─── Extrait du document ───
Un délégué suisse du Comité international de la Croix-Rouge (CICR) a été tué mercredi en Libye où le général dissident Khalifa Haftar a échappé à un attentat suicide, dans une nouvelle illustration de l'anarchie régnant dans le pays.

Le délégué a été tué lorsque des hommes armés non identifiés ont intercepté sa voiture à Syrte, à 500 km à l'est de Tripoli, où il venait d'effectuer une mission auprès de l'antenne locale du Croissant-Rouge libyen, selon un porte-parole du Croissant-Rouge libyen Mohamed Moustafa al-Misrati.

À Genève, le CICR a confirmé la mort de son représentant.

«Il a été attaqué par des hommes armés alors qu'il sortait d'une réunion avec deux collègues. Il est décédé à l'hôpital de Syrte. Ses collègues sont indemnes, mais choqués», a déclaré à l'AFP Wolde Saugeron, un porte-parole du CICR.

Plus à l'est, près de Benghazi, le général à la retraite, Khalifa Haftar, a été «légèrement blessé» dans un attentat suicide contre son quartier général.

Il s'agit de la première attaque visant M. Haftar depuis qu'il a décidé de lancer le 16 mai à Benghazi, la grande ville de l'Est, une campagne militaire destinée selon lui à éradiquer les «groupes terroristes», dont il est devenu la bête noire.

Ce dissident a été accusé «de tentative putschiste» par les autorités de transition qui, près de trois ans après le renversement du régime de Mouammar Kadhafi par une révolte, n'ont pas encore réussi à rétablir l'ordre dans le pays plongé dans le chaos et sous la coupe des milices.

Selon un des commandants de la force du général Haftar, un kamikaze a lancé sa voiture piégée contre l'un des quartiers généraux installés dans une villa près de la ville de Benghazi, tuant quatre gardes.

«L'attentat a été perpétré contre une villa où nous étions réunis. Quatre soldats ont été tués», a précisé à l'AFP le général Sagr Al-Jerouchi, «chef des opérations des forces aériennes» loyales au général dissident.
───
**Consigne 1**
D'après l'article sur la Libye, à quelle date le général Haftar a-t-il lancé sa campagne militaire à Benghazi ?
**Consigne 2**
Reprenez l'article sur la Libye juste après sa dernière phrase et poursuivez-en la rédaction.
La liste qui suit n'a aucun lien avec l'article sur la Libye.
─── Données enregistrées ───
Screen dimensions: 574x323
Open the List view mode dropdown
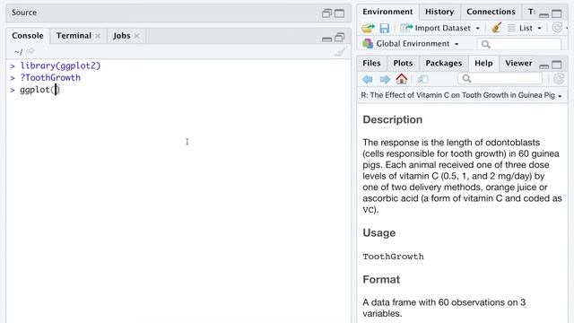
───
**Réponse rédigée 1**
Le 16 mai.

**Réponse rédigée 2**
Ce dernier, présent dans la maison au moment de l'attaque, a été légèrement blessé par les éclats de verre, mais il est indemne, a ajouté l'officier.

Son porte-parole, Mohamed Hijazi, a accusé des «groupes  terroristes et extrémistes» qu'il n'identifie pas d'avoir mené cet attentat qui n'a pas été revendiqué.

Violences et enlèvements

À Tripoli, où deux gouvernements se disputent le pouvoir, un député du Congrès général national (CGN, Parlement), Abou Bakr Maddour, a été enlevé mercredi à sa sortie du ministère de la Justice, près du centre de la capitale, selon une source parlementaire. Aucun groupe n'a encore revendiqué ce rapt.

Toujours dans la capitale, le siège du gouvernement, où s'est installé cette semaine le premier ministre contesté Ahmed Miitig, a été touché dans la nuit de mardi à mercredi par une roquette qui a fait des dégâts, mais pas de victime.

Berceau de la révolte contre le dictateur Mouammar Kadhafi, la ville de Benghazi est considérée comme le fief de nombreuses milices islamistes lourdement armées et cibles de l'offensive du général Haftar, dont les forces au sol sont appuyées par l'aviation.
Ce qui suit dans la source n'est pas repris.